=== Stored data ===

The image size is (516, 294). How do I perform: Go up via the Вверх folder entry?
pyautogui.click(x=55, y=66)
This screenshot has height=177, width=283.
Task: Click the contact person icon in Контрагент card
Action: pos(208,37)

===

Your objective —
Your task is to transcribe all of the entries word for word.

Solution to the exercise —
The image size is (516, 294). How do I perform: Go up via the Вверх folder entry?
pyautogui.click(x=55, y=66)
This screenshot has height=177, width=283.
Task: Click the contact person icon in Контрагент card
Action: pos(208,37)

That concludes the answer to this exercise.